* **Source document**:
True to Themselves
Two alumni share how their respective cultures and Stony Brook have helped shape their journeys.
By Kristen Brennan
Expanding Her Narrative
Every piece of art tells a story, and Brooklyn-based artist Krystyna Printup ’09 has a powerful narrative to share.
As a member of the Tuscarora Turtle Clan of New York, Printup’s artwork looks deep into her own identity as an Indigenous woman, while celebrating the rich cultural history of her ancestors. Her current series of paintings, titled “Seeing Red,” recreates portraits of Native Americans taken by white settlers in the 19th century, with the intention of reclaiming the narrative.
“Through my paintings, these portraits are reimagined, colorized and brought back to life through a Native lens,” said Printup. “This, in trying to ‘give back the soul’ that was once captured and stolen by the colonial camera.”
For the 2019 SBU Alumni Association 40 Under Forty honoree, starting a dialogue has always been an important element of her work – and her last project did so on a large scale. Through an immersive installation in Times Square, Printup reimagined the Iroquois story of creation through a 3D painting entitled “Turtle Island.” (Turtle Island is an Indigenous term for North America). Visitors could walk into the painting to be photographed posing as Sky Woman, a central character of the myth, creating a unique sense of awareness and appreciation for the culture.
“I want my work to be the reminder that we, Indigenous peoples, are not extinct and very much alive.”

* **Recorded information**:

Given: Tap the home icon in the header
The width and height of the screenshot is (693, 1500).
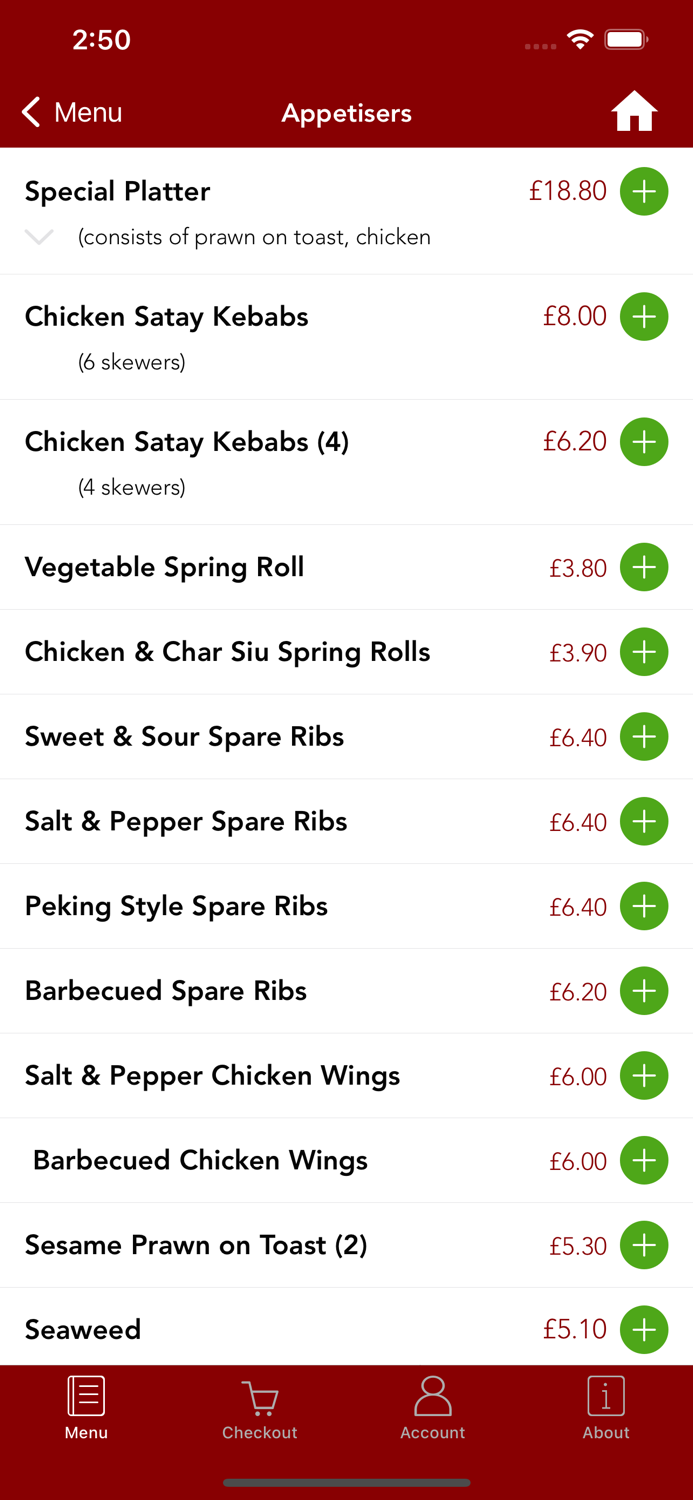Looking at the screenshot, I should pyautogui.click(x=634, y=112).
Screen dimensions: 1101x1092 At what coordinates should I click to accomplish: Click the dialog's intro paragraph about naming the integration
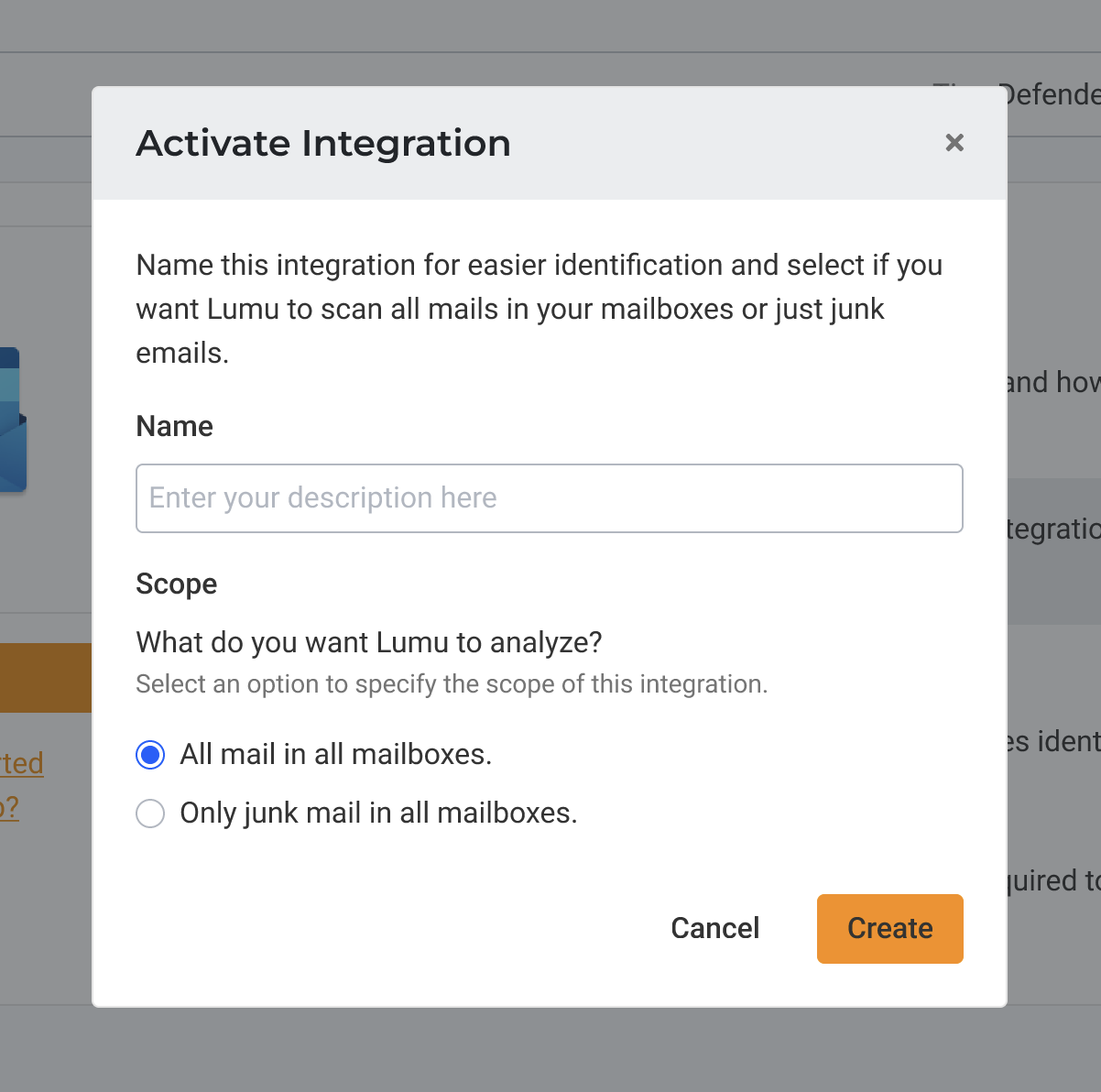539,309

* **What is being asked**:
In the article about the two alumni, what title does Krystyna Printup give her current series of paintings?

* **Response**:
"Seeing Red"